Alternative splicing (AS) of Snap25and Gria2 transcripts in HuD KO cortex. (A) Snap25 sashimi plot depicting decreased exon 5b skipping in HuD KOs (n = 3). (B) Diagram showing AS of exons 5a and 5b in Snap25. (C) Read coverage of exon 5b using IGV and amino acid sequence comparison of exons 5a and 5b. (D) Gria2 sashimi plot depicting increased exon 14 skipping in HuD KO cortex (n = 3). (E) Diagram showing AS of the “flip or flop” isoforms of Gria2. (F) Read coverage of exon 14 using IGV and amino acid sequence comparison of exons 14 and 15.

Figure 5

No significant changes in the overall levels of mRNAs that show significant alterations in exon skipping in HuD KO cortex.

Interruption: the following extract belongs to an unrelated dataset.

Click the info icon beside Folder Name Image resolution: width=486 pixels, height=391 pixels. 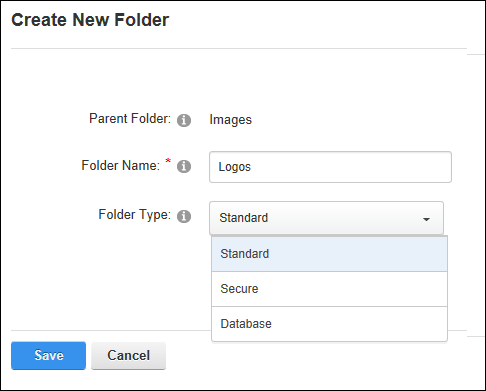[x=184, y=166]
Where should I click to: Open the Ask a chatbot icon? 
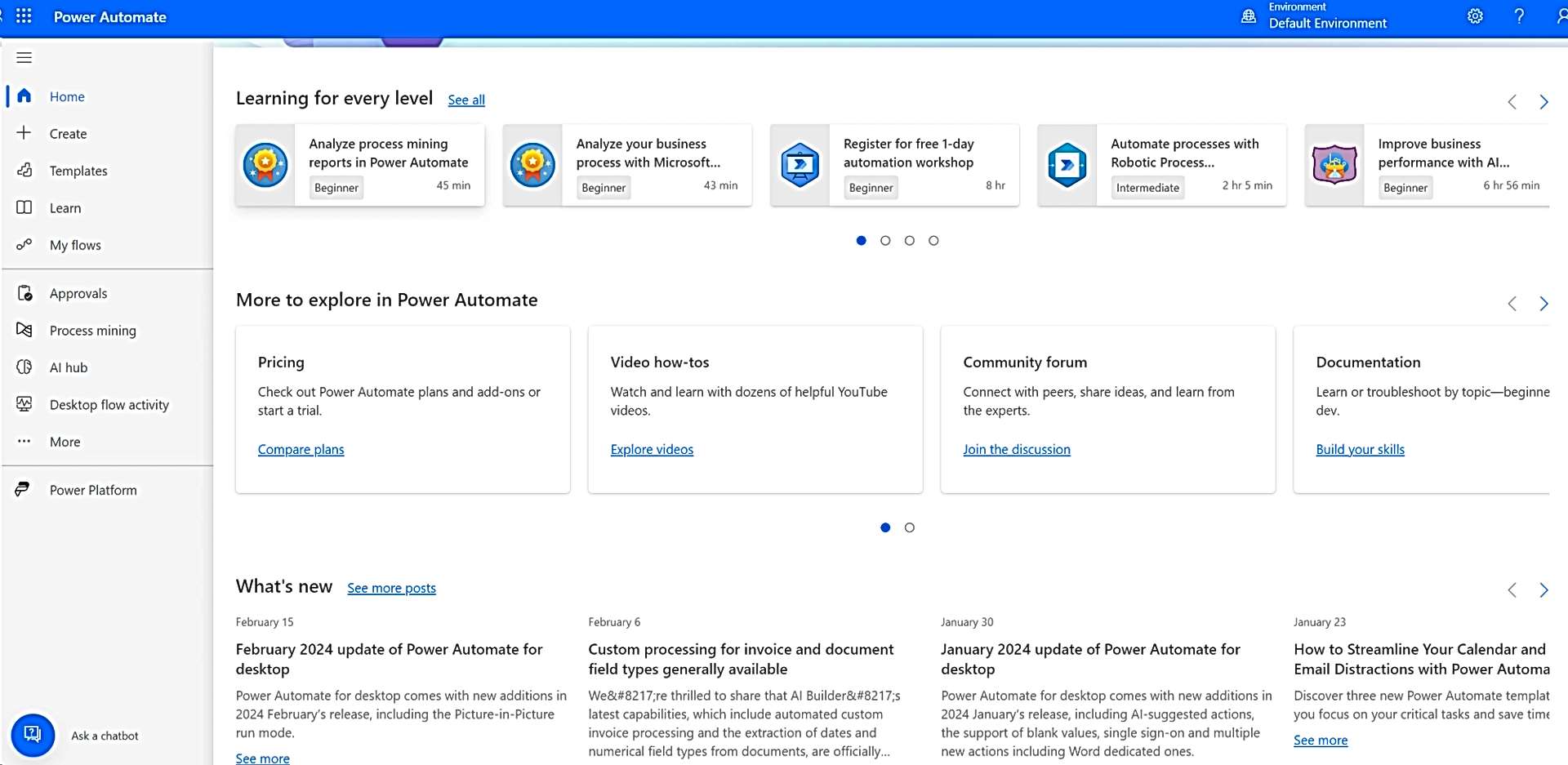(33, 734)
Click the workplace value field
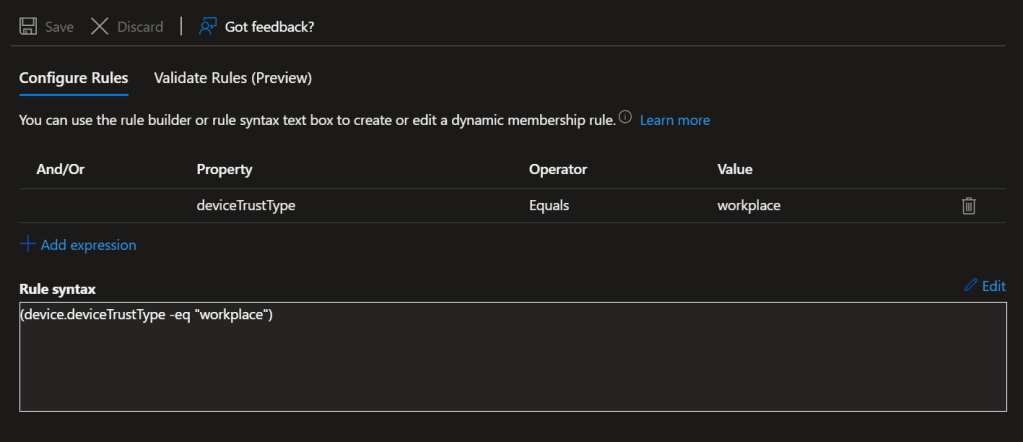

Panels show the results of RNA-seq levels as log₂FPKM along with expression level p-values for six mRNAs that showed significant changes in exon skipping in HuD KO cortices (n = 3).

Figure 6

Differences in alternative polyadenylation (APA) of transcripts in HuD KO cortices. (A) Scatter plot depicting the percent distal usage index (PDUI) in control and HuD KO mice. Blue points represent significantly lengthened transcripts in HuD KOs, while red points represent significantly shortened transcripts (n = 3). (B) Complete list of lengthened and shortened transcripts in HuD KO cortex. (C) Biological pathways significantly enriched with alternatively polyadenylated transcripts identified by IPA. (D) Top neuronal functions affected by APA. Blue lines predict inhibition of the function, while orange lines predict activation. Blue molecules represent increased PDUI in HuD KOs, while red molecules represent decreased PDUI. (E) Read coverage graphs of the 3′-UTRs of Dtnbp1 and (F) Baiap2. Both transcripts exhibit decreased PDUI and shorter 3′-UTRs. Arrows show the position of the DaPars predicted proximal poly(A) signal (PAS) relative to the last coding exon.

Figure 7

Alternative polyadenylation of transcripts that directly interact with HuD. (A) Venn diagram and list of HuD targets that are alternatively polyadenylated in HuD KO mice. The 3′-UTR of Alg6 is lengthened in HuD KO cortex, while the 3′-UTRs of Max and Mmachc are shortened (n = 3). (B–D) Read coverage graphs of Alg6 3′-UTR, (B) Mmachc 3′-UTR (C) and Max 3′-UTR (D). Arrows indicate the position of the DaPars-predicted proximal PAS. For the Max transcript, the proximal PAS occurs in an intron.

Figure 8

No significant changes in the overall levels of mRNAs that showed significant alternative polyadenylation in HuD KO cortices. Panels show the results of RNA-seq levels as log₂FPKM along with p-values for five mRNAs that showed significant changes in alternative polyadenylation in HuD KO mice (n = 3). *** The significant decreases in Elavl4 mRNA levels in HuD KO mice are shown as a comparison set (n = 3).